U.S. to Study North Korea Statement on Talks


Washington is studying Pyongyang’s statement that it wants six-party nuclear talks involving China, Japan, North Korea, Russia, South Korea and the United States to be transformed into a wide-ranging disarmament discussion, Agence France-Presse reported today (see GSN, March 31).

“We’ll study it (the statement) carefully. We’re starting to look at it now.  It’s not really clear what they mean,” State Department spokesman Richard Boucher said yesterday.

He added that the talks are still meant to free the Korean Peninsula of nuclear weapons.

“That’s true and that’s something everybody’s accepted,” he said (Agence France-Presse/SpaceWar.com, April 1).

The statement by Pyongyang “was not helpful,” said U.S. Ambassador to South Korea Christopher Hill.

“Serious problems should not be dealt with … sarcastic statements,” said Hill, adding that North Korea should “stop with these silly press announcements” and resume negotiations (Burt Herman, Associated Press/ABC News, April 1).

Meanwhile, North Korea today set a date for its Supreme People’s Assembly to meet, after last month postponing a regular session of the body, Reuters reported.

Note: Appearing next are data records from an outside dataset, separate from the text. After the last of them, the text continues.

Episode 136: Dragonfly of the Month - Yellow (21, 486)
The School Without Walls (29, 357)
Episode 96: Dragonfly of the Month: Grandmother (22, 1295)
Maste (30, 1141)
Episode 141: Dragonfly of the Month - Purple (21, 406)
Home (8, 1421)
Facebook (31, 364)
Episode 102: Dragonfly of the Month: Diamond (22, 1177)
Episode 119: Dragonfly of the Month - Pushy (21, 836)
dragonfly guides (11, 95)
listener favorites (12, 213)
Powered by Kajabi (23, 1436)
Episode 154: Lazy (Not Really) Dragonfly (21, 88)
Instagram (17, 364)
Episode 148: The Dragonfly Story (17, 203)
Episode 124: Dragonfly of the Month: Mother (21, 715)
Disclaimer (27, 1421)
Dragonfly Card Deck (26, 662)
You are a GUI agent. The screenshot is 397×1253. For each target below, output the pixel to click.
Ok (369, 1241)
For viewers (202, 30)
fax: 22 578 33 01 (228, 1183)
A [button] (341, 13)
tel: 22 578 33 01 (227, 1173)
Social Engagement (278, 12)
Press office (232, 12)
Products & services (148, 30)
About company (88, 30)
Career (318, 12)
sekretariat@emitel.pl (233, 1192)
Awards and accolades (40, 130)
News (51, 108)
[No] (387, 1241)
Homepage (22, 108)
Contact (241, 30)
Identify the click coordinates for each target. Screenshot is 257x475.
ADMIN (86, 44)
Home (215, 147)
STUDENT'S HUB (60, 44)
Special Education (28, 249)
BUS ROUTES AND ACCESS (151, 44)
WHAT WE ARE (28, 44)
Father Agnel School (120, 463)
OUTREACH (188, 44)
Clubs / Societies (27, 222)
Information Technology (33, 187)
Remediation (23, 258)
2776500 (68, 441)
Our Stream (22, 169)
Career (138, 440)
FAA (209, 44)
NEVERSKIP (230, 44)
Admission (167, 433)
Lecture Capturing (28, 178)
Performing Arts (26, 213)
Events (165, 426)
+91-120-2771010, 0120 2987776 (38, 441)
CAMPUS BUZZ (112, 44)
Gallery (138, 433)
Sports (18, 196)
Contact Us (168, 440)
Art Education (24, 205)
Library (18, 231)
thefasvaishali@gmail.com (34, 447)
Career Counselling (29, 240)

The third session of the 11th Supreme People’s Assembly is set to meet on April 11, according to Pyongyang’s official news agency.

Analysts had speculated Pyongyang might have canceled the meeting to focus attention on controversy surrounding its nuclear program (Reuters, March 31).

Elsewhere, a British official said yesterday that the international community should consider penalties if Pyongyang fails to remedy its human rights record and to adequately address its nuclear weapons program, AFP reported.

“If … North Korea does not in time, genuinely and constructively, engage both on our human rights concerns and on the concerns about its possession of nuclear weapons, then we will have to look for tougher options of containment or sanctions,” said Foreign Secretary Bill Rammell (Agence France-Presse/SpaceWar.com, March 31).